### Passage given
Transparent HugePages notes for DBAs

Intro

The Linux 2.6.37 showed us a new feature called Transparent Hugepage Support, that works by reducing the number of TLB (Translation Lookaside Buffer) that is basically a cache for Virtual addressing translation. The main ideia beyond the implementation of transparent hugepages is to handle large pages just like normal pages and not just like another parallel memory management subsystem, that means if a large page is available for application, the system will provide it, otherwise the standard 4k page will be used.
This will “connect” the large pages and normal pages memory subsystems making possible large pages swappable as example. This of course sounds even better, if you think on the problems of having only small pages or only large pages. Small page size causes a large management overhead (17GB SGA + 1000 connections = 4.4 million pages and page table size of 16GB) and large pages size (example: 2MB or 4MB) causes fragmentation, as allocating huge pages becomes more difficult as memory is fragmented and the presence of contiguous memory is not available. THP tries to improve and address theses issues regularly scanning the areas marked as huge page candidates and replace a bunch of small pages with huge pages as well as directly allocate huge pages if possible.

Oracle SGA and THP

The current Transparent HugePages (or THP) only maps anonymous memory regions and therefore only affects heap and your SGA (the larger part of your memory allocation, probably) will need access to shared memory, so anonymous memory regions are useless until THP supports a shared memory implementation. THP only supports anonymous memory regions and Huge Pages only work with shared memory. Apart from THP only works with anonymous pages it only handles one huge page size (2MB), so it is not suitable for use and you need to preallocate it and Oracle must map them explicitly. Once they are pinned pages are not swappable. That is the main problem with HugePages, it requires a lot of effort from a System Administrator / DBA point of view and application must support these method, that why Huge Pages is used mainly in large RDBMS systems.

Oracle PGA and THP

As you know, PGA is heap and you can’t use the traditional huge pages, so you don’t consider it for calculations, but you may benefit from THP.  The number of THP used by the system is available using this command:

[oracle@obox ~]$ grep -i AnonHugePages /proc/meminfo
AnonHugePages: 253952 kB

Apart from this, we can check if any Oracle process is using THP. Just read /proc/PID/smaps and count the number of AnonHugePages for each mapping. Replace PID for whatever your dedicated process that handles the connection to database. I have found no AnonHugePages use, meaning that my PGA is probably not using it.

### Objective
Carry on the Transparent HugePages notes from the point where they stop. The data that comes next is from a separate, unrelated source.

### Data section
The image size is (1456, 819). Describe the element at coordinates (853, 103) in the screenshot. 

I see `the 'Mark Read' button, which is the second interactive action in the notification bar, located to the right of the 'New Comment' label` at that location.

* * *

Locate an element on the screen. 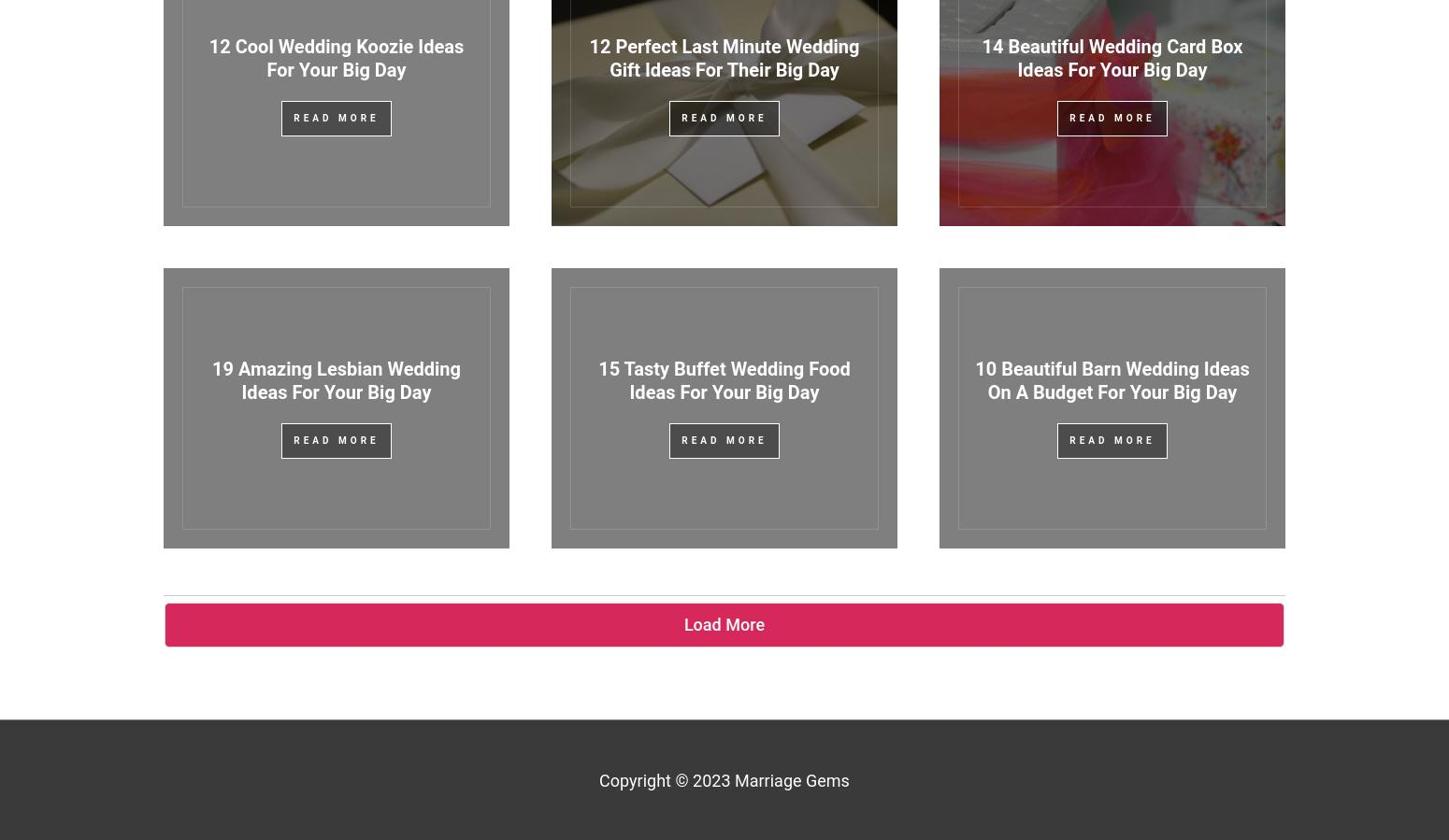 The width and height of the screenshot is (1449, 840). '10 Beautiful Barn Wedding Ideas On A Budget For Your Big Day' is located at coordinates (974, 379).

--

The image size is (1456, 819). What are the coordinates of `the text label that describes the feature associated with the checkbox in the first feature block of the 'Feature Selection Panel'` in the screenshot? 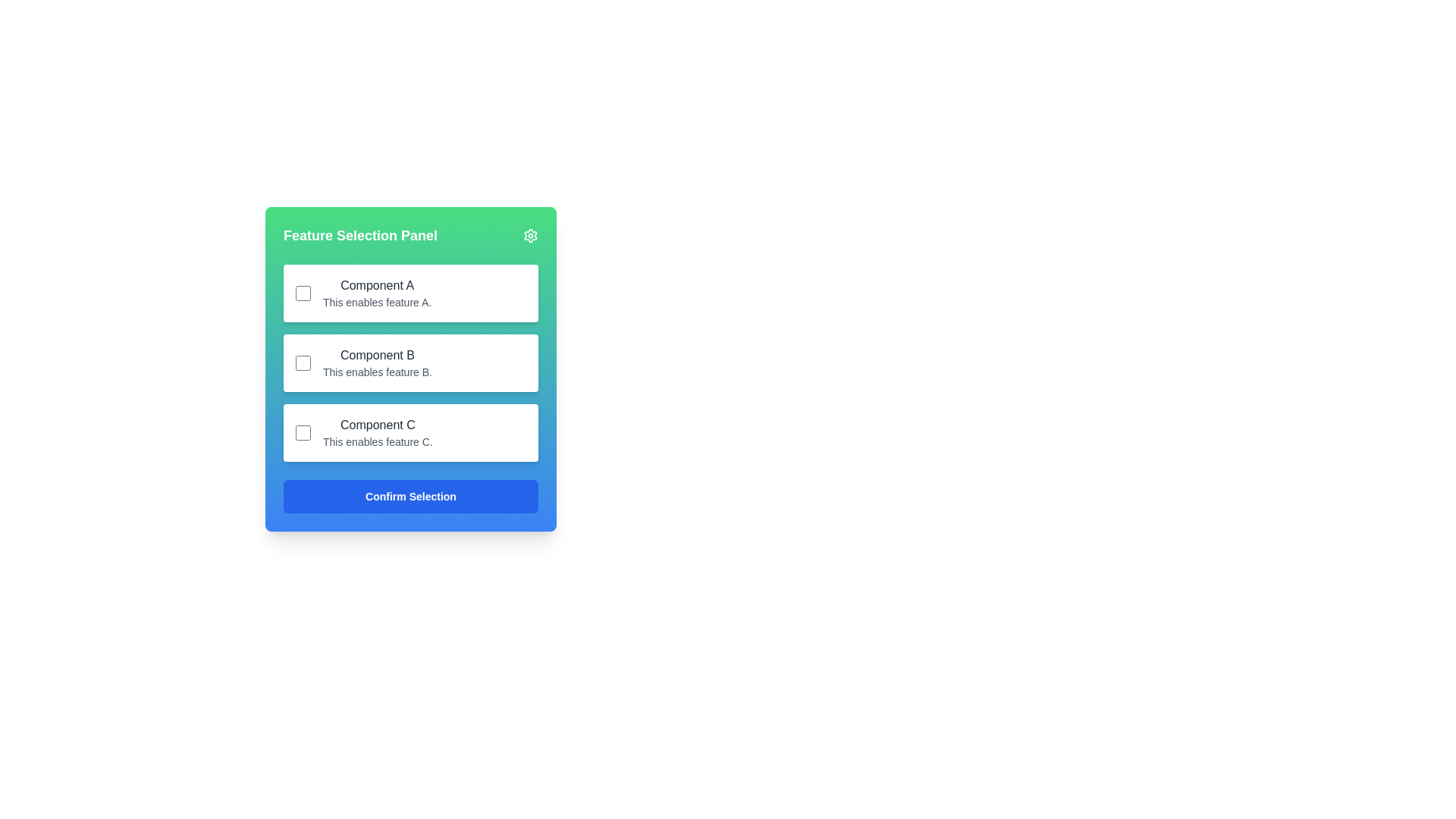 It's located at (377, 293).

### Task output
[oracle@obox ~]$ cat /proc/25894/smaps | grep AnonHugePages
AnonHugePages: 0 kB
AnonHugePages: 0 kB
AnonHugePages: 0 kB
AnonHugePages: 0 kB
AnonHugePages: 0 kB
AnonHugePages: 0 kB
...

Since THP is enabled, /proc/vmstat has some counters to monitor how sucessfully system is providing huge pages for use:

[oracle@obox ~]$ cat /proc/vmstat | grep thp_
thp_fault_alloc 368
thp_fault_fallback 264
thp_collapse_alloc 301
thp_collapse_alloc_failed 2642
thp_split 222

thp_fault_alloc is incremented every time a huge page is allocated to handle a page fault, since we have a 386 times allocated a huge page means that we are actually are using THP. thp_fault_fallback indicates that kernel fails to allocated huge page and fallback to normal page size. Since vmstat is reporting THP use and this is just a machine that runs only an Oracle database, Oracle must be using THP somewhere.
This made me think and drill down every Oracle process and search for any use of THP. For that i’ve made a shell script that searchs all the PIDs from Oracle processes:

#!/bin/bash
for i in $(pgrep -f ora_)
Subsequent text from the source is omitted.